US 12,437,520 B2
Augmentation method of visual training data for behavior detection machine learning
Simon Polak, Petach Tikva (IL); Shiri Gordon, Tel Aviv (IL); Menashe Rothschild, Tel-Aviv (IL); and Asaf Birenzvieg, Hod-HaSharon (IL)
Assigned to Viisights Solutions Ltd., Tel-Aviv (IL)
Filed by Viisights Solutions Ltd., Tel-Aviv (IL)
Filed on Feb. 27, 2022, as Appl. No. 17/681,786.
Prior Publication US 2023/0274536 A1, Aug. 31, 2023
Int. Cl. G06V 10/774 (2022.01); G06T 7/20 (2017.01); G06V 10/764 (2022.01)
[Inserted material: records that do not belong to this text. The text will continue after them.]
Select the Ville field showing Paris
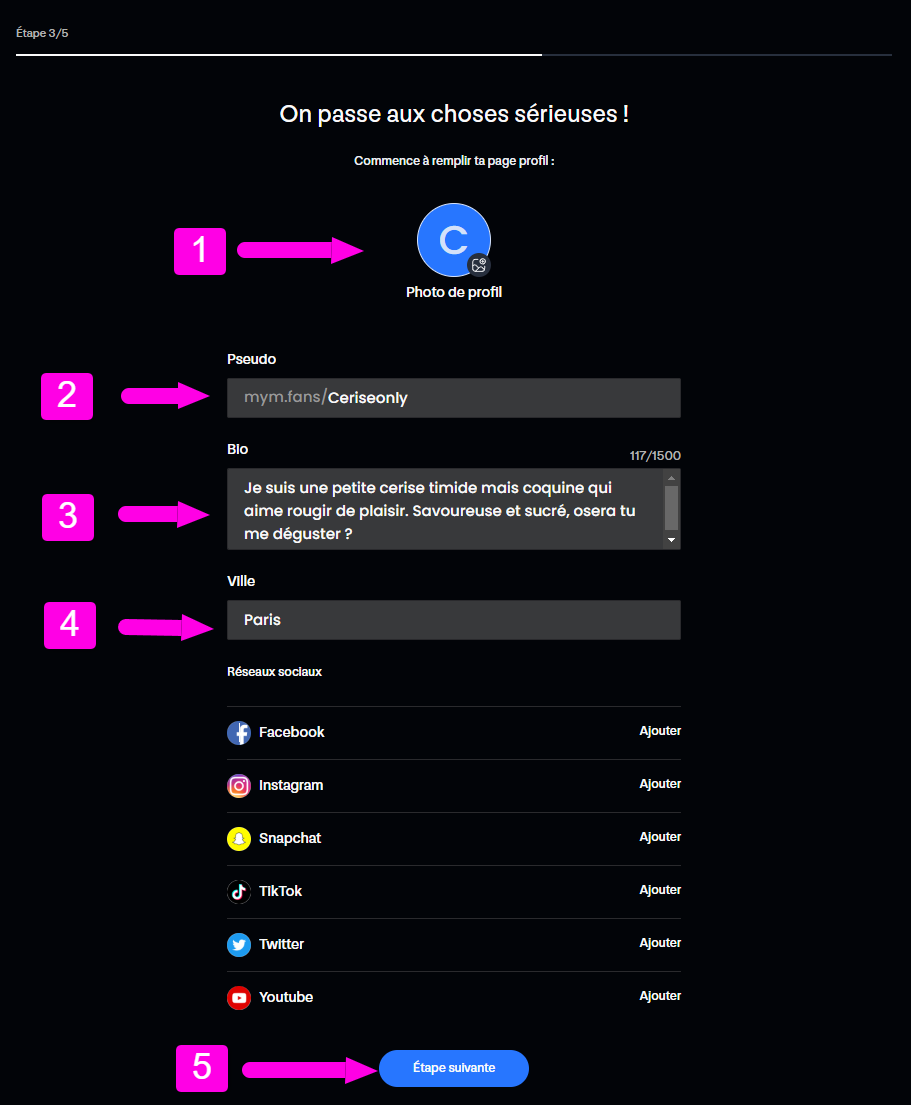Image resolution: width=911 pixels, height=1105 pixels. coord(454,619)
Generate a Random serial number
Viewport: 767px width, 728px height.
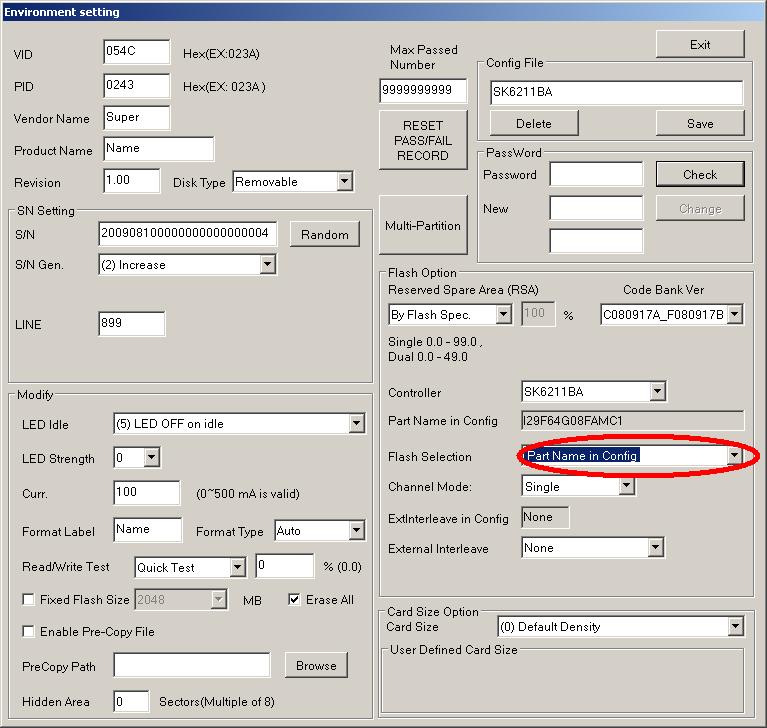click(325, 234)
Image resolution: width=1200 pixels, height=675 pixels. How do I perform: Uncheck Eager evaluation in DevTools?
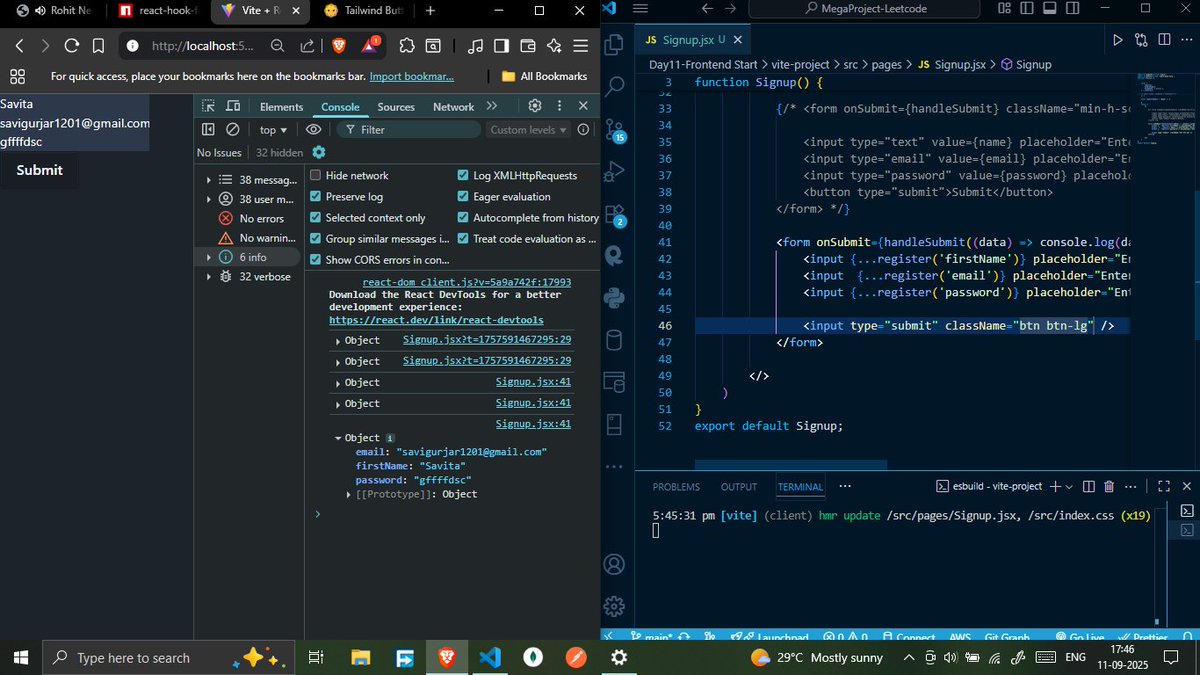464,197
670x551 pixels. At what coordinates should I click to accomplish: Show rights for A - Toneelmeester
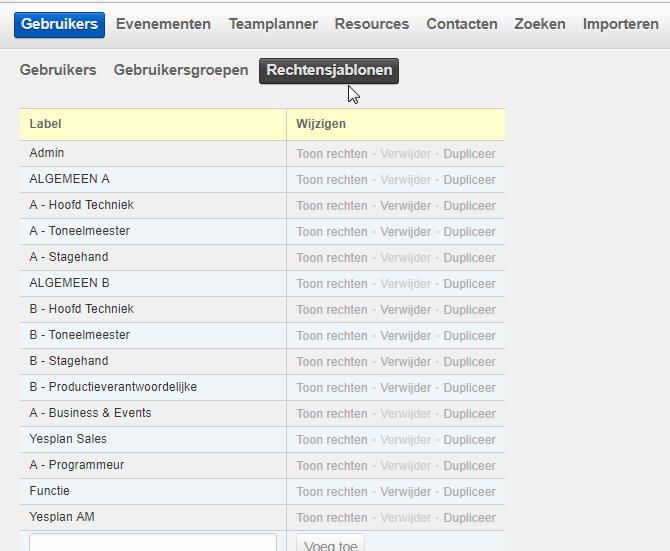[x=332, y=232]
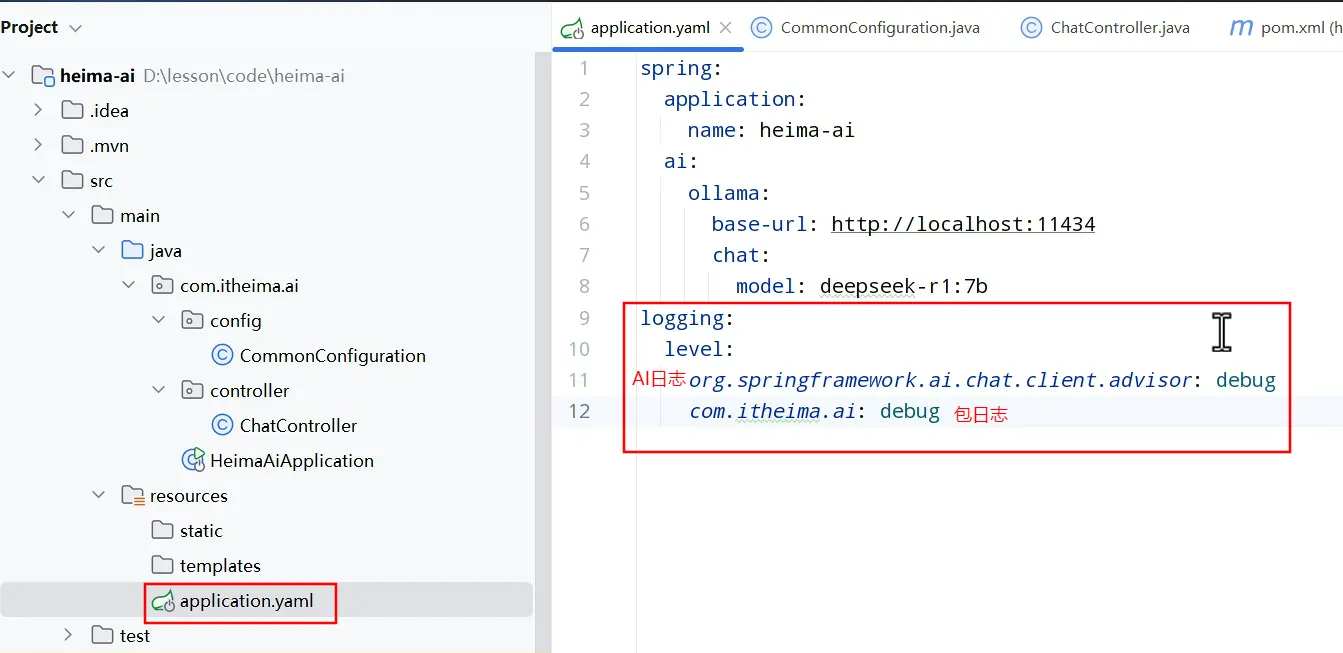
Task: Expand the .idea folder
Action: 38,110
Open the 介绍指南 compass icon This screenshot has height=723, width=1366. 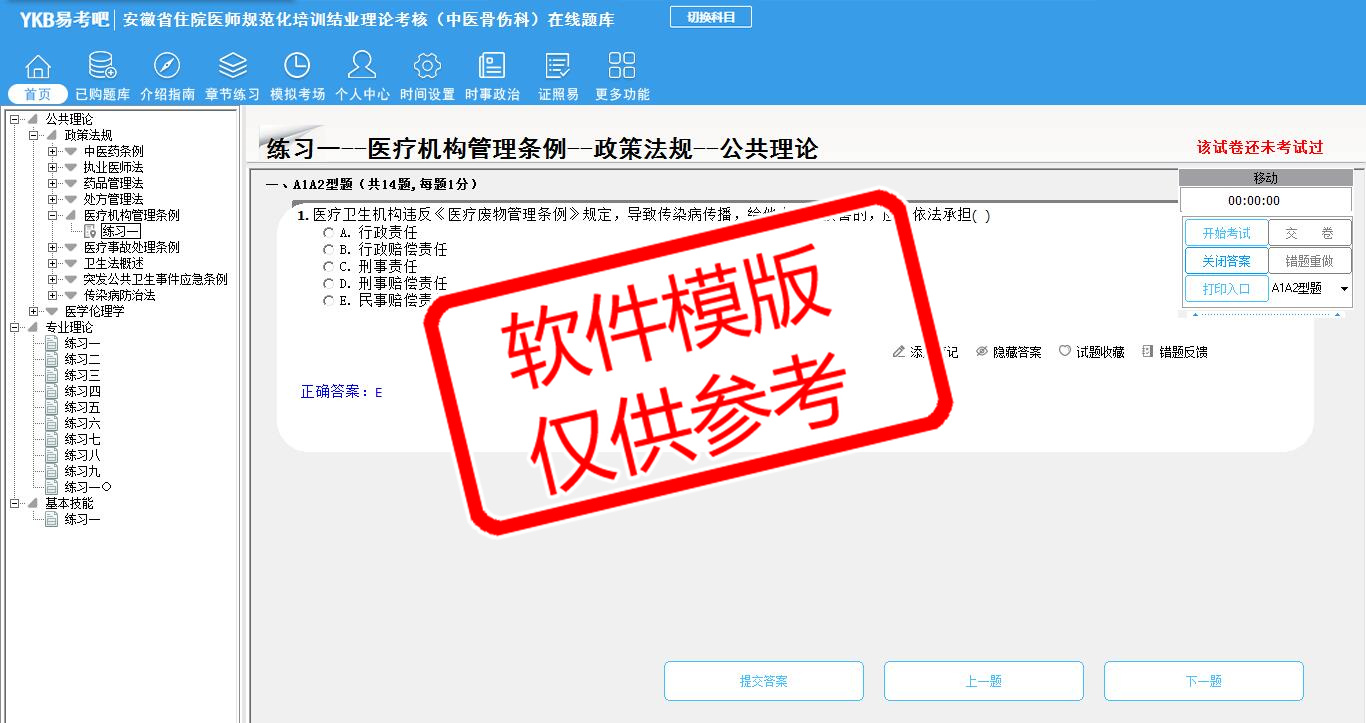coord(167,67)
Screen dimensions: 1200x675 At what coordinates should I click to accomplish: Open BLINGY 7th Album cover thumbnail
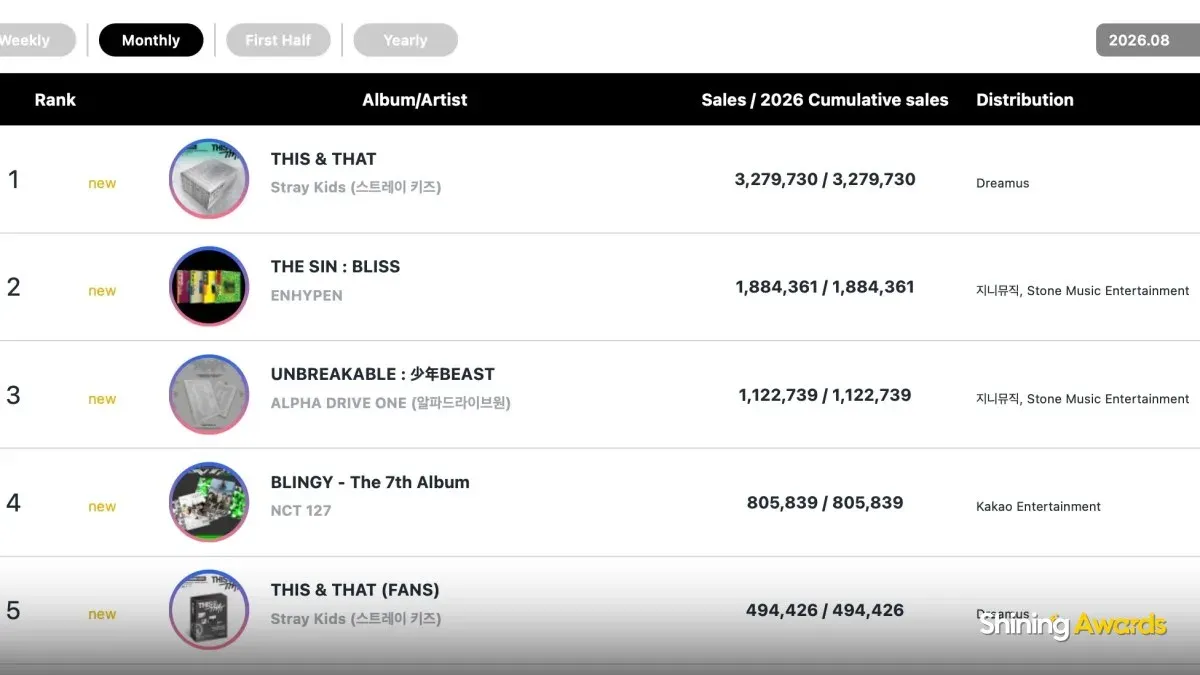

CPC G06V 10/7747 (2022.01) [G06T 7/20 (2013.01); G06V 10/764 (2022.01)] 20 Claims
OG exemplary drawing
 
1. A computer implemented method of training machine learning (ML) models to classify activity of objects, comprising:
using at least one processor for:
selecting a set of frames depicting at least one object from at least one video sequence comprising a plurality of consecutive frames;
associating the at least one object with each of a plurality of pixels included in a bounding box of the at least one object identified in each of the frames of the set;
computing a motion mask for each frame of the set indicating whether each pixel associated with the at least one object in a respective bounding box in a respective frame is changed or unchanged compared to a corresponding pixel in a preceding frame of the set;
augmenting an image of the at least one object in each frame of a subset of frames selected from the set of frames to depict only the changed pixels within said respective bounding box and associated with the at least one object by cutting out the unchanged pixels associated with the at least one object; and
training at least one ML model, using the set of frames, to classify at least one activity of the at least one object based on identified moving portions of said at least one object according to said depicted changed pixels;
wherein the motion mask computation and pixel augmentation are performed to improve ML model training accuracy by emphasizing temporally changing object features.